**Passage to read:**
Showing posts with label Vancouver. Show all posts
Showing posts with label Vancouver. Show all posts

Thursday, 22 April 2010

Turn Away While I Celebrate Will You Tolerate While I Waste The Day Away?

It wasn't a responsible decision, to go to a pub to watch the Canucks game on a Wednesday night, but it was a fun decision. The atmosphere was muted at the start but the back-and-forth momentum changes in the game soon had the entire pub whipped up into a hockey frenzy (upon reflection, I'll admit that the alcohol may have played a small role.) When the Canucks scored late in the 3rd and finally took the lead, the pub erupted in a cacophony of hoots and whistles that lasted until after the final horn.

**Available data:**
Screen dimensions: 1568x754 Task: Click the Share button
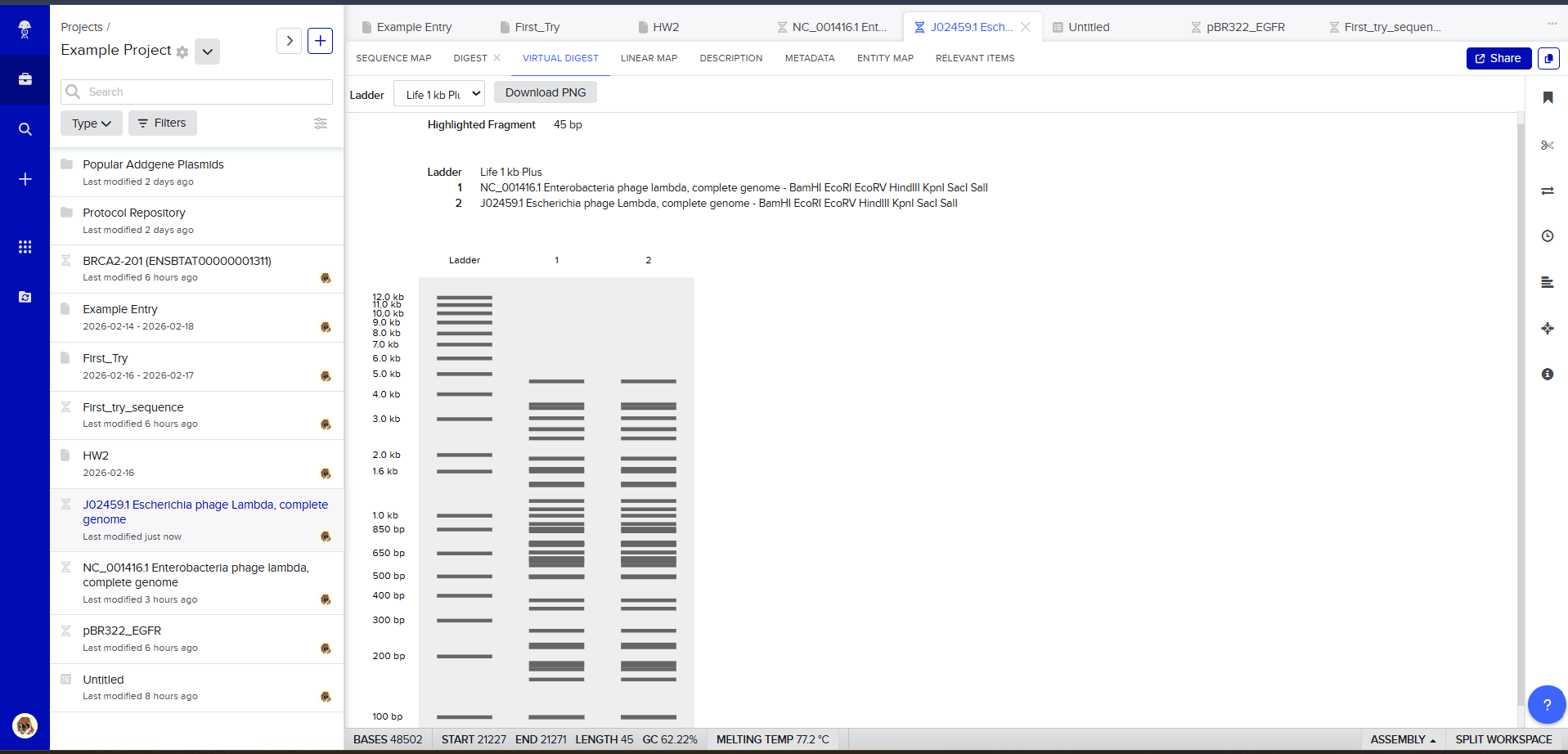click(1498, 59)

**Task to carry out:** Please answer from the blog post about the Canucks game: how did the pub react when the Canucks scored late in the 3rd and took the lead? You can do without the data.

**Task result:** The pub erupted in a cacophony of hoots and whistles that lasted until after the final horn.